Attraverso una puntuale ricostruzione storica del percorso di sentenze e norme che hanno portato alla formulazione attuale dell’articolo 416 bis del codice penale, il professor Turone, tra i massimi esperti come magistrato, studioso e professore sulla criminalità mafiosa, economica ed eversiva, illustra le motivazioni che rendono rischiosa e dannosa qualsiasi ipotesi di modifica.
di Giuliano Turone*
Modificare l’articolo 416 bis del codice penale sull’associazione di tipo mafioso? Considerare “desueta” la definizione giuridica di quell’associazione criminosa, faticosamente costruita dal legislatore del 1982? Per favore, no! Anche perché quel legislatore ha avuto l’accortezza di non coniare una definizione giuridica “improvvisata” in quattro e quattr’otto, ma ha fatto tesoro di un lungo lavoro certosino, durato circa un decennio (precisamente dal 1965 al 1974) e portato avanti con grande pazienza e dedizione, in quell’arco temporale, dalla magistratura incaricata di applicare non soltanto le norme del diritto penale sostanziale, ma anche le norme sulle misure di prevenzione contenute nella legge 31 maggio 1965 n. 575.
Andiamo con ordine
Il 7 agosto 1963 la primissima Commissione parlamentare antimafia aveva presentato al Parlamento una Relazione che prospettava l’opportunità di modificare la normativa del 1956 sulle misure di prevenzione (sorveglianza speciale e divieto o obbligo di soggiorno), in modo tale da rendere più efficace la lotta contro la mafia.
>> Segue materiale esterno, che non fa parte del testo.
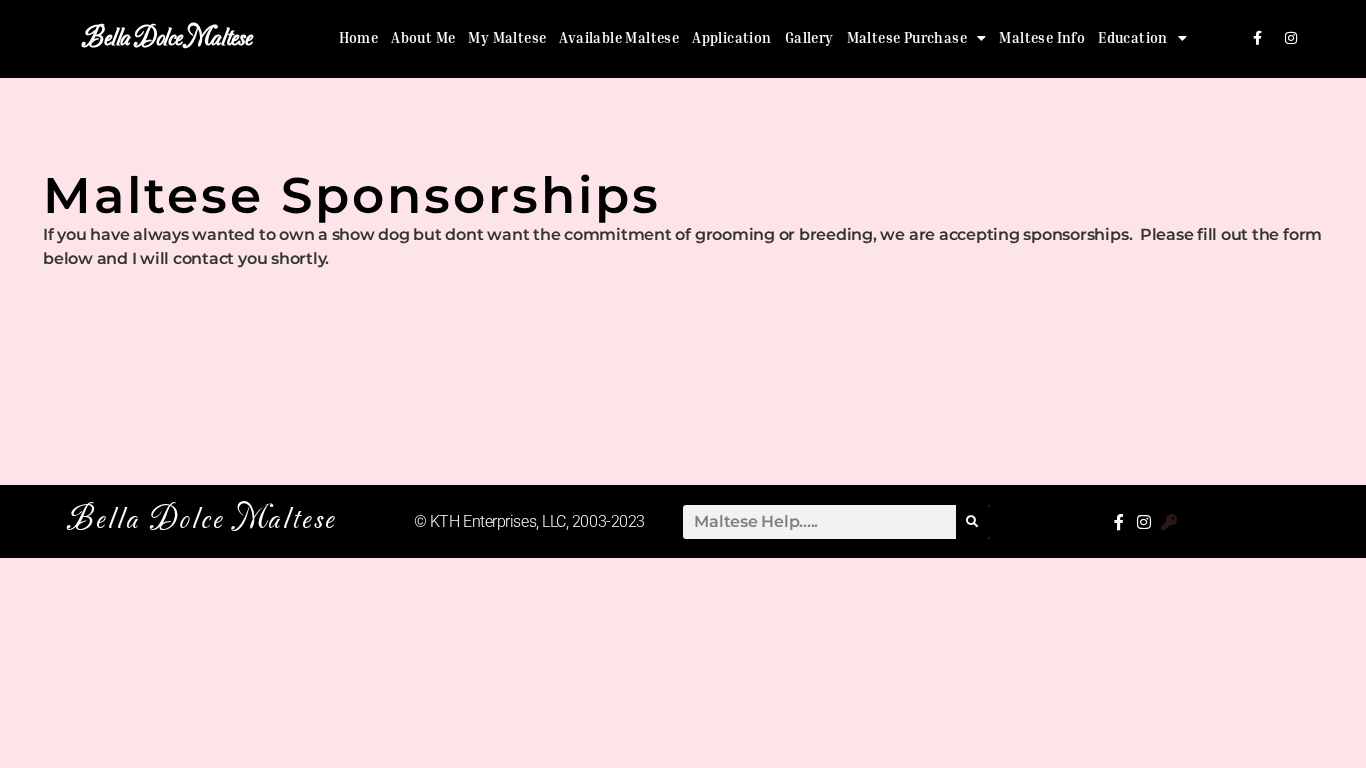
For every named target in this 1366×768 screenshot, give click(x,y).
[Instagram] (1291, 38)
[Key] (1169, 522)
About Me (423, 37)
Il Parlamento approvò la riforma appunto con la legge del 1965, la quale contemplava per la prima volta la categoria criminologica della associazione mafiosa (art. 1: “La presente legge si applica agli indiziati di appartenere ad associazioni mafiose”), sia pure senza darne alcuna definizione.
La legge n. 575 del 1965 nasceva però come un testo normativo destinato ad essere interpretato ed applicato dal magistrato penale, il quale si trovava improvvisamente a dover dare risposta a un interrogativo non da poco: su che base si può stabilire che un soggetto è indiziato di appartenere a un’associazione mafiosa e può essere quindi sottoposto a una misura di prevenzione?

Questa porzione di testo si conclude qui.